Segundo dados do Instituto Nacional da Propriedade Industrial (Inpi), entre os vinte maiores solicitantes de patentes de invenções entre 2013 e 2016 a imensa maioria – 15 – desenvolveu seu projeto com recursos públicos, no meio acadêmico. Só cinco instituições são particulares. Uma é um centro de pesquisa em período integral, o CPqD, voltado para as telecomunicações e situado em Campinas (SP).

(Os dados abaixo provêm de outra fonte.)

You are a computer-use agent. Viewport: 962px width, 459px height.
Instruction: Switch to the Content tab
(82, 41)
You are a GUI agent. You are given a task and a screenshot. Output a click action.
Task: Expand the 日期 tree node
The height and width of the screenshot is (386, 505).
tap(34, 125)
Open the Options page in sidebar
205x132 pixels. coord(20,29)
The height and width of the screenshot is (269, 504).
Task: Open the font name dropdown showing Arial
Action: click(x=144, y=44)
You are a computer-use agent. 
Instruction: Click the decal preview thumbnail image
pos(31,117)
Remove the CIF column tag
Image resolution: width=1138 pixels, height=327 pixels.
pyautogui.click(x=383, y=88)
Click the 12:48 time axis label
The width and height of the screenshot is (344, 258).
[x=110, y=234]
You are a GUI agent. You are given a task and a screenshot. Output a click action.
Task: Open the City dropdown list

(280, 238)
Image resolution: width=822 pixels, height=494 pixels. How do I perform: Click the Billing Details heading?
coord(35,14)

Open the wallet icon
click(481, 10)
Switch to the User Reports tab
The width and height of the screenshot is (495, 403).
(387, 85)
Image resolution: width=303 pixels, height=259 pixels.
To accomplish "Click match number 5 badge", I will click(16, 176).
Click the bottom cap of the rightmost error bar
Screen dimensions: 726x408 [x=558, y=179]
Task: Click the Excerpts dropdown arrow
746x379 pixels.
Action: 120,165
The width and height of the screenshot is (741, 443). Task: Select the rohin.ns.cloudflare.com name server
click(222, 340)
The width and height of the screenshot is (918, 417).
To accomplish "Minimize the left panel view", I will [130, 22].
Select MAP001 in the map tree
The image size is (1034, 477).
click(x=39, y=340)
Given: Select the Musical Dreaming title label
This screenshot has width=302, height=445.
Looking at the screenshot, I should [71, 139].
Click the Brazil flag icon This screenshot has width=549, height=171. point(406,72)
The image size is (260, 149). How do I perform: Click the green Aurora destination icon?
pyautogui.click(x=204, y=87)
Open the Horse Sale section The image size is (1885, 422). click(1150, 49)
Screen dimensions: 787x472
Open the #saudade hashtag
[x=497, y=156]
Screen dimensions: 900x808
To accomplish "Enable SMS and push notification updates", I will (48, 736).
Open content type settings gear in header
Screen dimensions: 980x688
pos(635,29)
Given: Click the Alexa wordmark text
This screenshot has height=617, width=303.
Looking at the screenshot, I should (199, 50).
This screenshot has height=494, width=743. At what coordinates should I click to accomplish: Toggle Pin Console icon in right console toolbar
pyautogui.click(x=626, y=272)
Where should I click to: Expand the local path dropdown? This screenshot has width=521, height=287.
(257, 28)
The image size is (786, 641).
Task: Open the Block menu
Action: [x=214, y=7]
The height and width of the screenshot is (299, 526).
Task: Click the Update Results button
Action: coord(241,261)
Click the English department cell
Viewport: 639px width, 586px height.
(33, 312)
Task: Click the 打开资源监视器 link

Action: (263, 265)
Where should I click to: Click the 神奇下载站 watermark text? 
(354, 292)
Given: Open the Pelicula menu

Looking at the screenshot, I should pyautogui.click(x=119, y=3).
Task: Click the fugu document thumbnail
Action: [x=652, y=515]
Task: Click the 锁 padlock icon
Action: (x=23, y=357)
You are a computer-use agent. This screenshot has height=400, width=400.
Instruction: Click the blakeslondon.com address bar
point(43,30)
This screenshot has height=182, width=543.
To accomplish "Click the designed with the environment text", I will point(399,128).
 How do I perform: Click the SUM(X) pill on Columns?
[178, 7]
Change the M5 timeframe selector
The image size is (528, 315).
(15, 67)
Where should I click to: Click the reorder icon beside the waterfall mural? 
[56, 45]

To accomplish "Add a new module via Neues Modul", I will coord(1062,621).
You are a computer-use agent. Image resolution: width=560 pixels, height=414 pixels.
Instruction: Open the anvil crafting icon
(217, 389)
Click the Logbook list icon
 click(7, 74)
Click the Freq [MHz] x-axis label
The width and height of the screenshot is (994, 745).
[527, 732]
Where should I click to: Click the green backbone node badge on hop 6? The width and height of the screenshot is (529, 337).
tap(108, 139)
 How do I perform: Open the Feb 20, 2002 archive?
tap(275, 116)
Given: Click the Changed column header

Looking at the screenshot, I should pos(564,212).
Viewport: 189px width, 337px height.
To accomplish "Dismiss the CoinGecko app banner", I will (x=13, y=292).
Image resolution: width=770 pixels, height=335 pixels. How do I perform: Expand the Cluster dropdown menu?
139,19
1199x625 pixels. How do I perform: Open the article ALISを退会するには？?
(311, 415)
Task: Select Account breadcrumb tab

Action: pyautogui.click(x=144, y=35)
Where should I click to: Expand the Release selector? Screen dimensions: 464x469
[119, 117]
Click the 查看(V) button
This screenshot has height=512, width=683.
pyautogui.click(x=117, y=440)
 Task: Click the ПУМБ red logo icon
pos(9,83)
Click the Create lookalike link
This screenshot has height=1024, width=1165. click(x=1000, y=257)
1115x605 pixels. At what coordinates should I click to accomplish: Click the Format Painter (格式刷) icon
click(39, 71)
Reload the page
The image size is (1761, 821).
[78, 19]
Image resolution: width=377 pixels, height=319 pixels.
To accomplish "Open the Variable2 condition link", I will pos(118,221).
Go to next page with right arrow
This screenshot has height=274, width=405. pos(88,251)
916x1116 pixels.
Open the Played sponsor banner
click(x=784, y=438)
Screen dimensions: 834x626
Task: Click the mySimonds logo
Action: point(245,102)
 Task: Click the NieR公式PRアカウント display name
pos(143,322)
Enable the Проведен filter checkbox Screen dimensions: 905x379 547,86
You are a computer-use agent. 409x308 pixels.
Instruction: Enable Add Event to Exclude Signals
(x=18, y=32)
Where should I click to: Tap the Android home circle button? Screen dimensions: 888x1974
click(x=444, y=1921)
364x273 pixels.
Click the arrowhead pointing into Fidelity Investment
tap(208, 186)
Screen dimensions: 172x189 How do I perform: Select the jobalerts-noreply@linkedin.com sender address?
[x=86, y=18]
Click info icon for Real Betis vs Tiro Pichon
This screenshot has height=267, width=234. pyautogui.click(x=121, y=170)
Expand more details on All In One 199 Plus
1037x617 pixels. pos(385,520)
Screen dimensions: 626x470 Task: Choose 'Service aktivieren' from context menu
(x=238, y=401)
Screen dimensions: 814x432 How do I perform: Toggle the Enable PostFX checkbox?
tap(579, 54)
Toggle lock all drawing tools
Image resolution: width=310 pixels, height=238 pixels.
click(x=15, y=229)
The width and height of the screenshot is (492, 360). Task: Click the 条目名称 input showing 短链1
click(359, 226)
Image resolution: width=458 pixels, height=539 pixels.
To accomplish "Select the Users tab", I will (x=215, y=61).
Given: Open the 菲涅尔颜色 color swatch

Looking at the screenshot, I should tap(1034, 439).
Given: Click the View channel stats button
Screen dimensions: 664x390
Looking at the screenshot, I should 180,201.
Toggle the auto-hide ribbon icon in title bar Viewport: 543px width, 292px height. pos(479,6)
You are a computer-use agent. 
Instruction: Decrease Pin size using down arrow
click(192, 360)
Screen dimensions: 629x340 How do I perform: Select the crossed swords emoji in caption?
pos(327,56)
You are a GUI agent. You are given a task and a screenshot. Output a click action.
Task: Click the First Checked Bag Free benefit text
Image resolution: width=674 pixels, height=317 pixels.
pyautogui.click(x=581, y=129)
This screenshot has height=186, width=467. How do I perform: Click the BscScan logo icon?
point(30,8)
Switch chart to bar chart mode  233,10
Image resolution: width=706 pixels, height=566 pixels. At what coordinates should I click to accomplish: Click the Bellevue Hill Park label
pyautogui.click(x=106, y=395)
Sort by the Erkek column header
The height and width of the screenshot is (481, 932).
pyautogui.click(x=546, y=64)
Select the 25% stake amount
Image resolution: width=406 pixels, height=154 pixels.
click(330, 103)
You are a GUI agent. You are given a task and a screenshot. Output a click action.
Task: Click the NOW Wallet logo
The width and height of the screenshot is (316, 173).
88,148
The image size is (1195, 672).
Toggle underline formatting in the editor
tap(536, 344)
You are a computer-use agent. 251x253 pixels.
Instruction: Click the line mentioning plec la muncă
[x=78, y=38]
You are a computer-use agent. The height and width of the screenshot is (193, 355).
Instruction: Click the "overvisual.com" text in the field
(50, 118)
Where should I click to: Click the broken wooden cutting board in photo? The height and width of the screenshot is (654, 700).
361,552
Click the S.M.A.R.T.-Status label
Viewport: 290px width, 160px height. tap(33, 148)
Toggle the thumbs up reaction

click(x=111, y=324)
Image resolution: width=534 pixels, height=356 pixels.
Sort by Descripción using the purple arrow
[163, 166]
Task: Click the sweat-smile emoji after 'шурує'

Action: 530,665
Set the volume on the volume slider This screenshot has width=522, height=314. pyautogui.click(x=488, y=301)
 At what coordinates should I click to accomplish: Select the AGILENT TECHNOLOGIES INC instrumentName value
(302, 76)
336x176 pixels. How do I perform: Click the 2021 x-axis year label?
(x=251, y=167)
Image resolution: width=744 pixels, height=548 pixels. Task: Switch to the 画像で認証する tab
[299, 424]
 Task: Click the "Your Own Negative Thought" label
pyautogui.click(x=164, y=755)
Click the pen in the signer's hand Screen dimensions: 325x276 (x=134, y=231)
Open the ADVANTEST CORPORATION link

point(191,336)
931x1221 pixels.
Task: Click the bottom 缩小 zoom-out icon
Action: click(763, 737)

As outras quatro são empresas: a americana Whirlpool, a alemã Mahle e as brasileiras Petrobras e Vale – não por acaso, todas com intensa atuação global.

“Algumas companhias do país são extremamente inovadoras”, admite Carlos Henrique de Brito Cruz, diretor científico da Fundação de Amparo à Pesquisa do Estado de São Paulo (Fapesp), conhecido crítico da timidez com que as empresas brasileiras decidem seus investimentos em pesquisa. “Isso ocorre porque elas estão conectadas com o mercado externo, onde têm de competir com as melhores do mundo.” Ou inovam ou enfrentam a possibilidade concreta de ser esmagadas por concorrentes mais ágeis.

O mesmo Inpi acaba de divulgar os resultados para 2017, em tom de comemoração: recebeu 6.250 pedidos de patentes, 30% a mais que no ano anterior e o maior total desde 2000. No ranking dos mais atuantes na solicitação de patentes no instituto, a campeã disparada é a Whirlpool, com 319 pedidos (ver quadro). Mas as posições seguintes são ocupadas por entidades de ensino capazes de gerar ideias que já se tornaram produtos ou tecnologias disponíveis no mercado. A Universidade de São Paulo (USP), a Universidade Estadual de Campinas (Unicamp) e a Universidade Federal de Minas Gerais (UFMG) se revezam no segundo e terceiro lugares da lista, com uma média de 60 pedidos por ano.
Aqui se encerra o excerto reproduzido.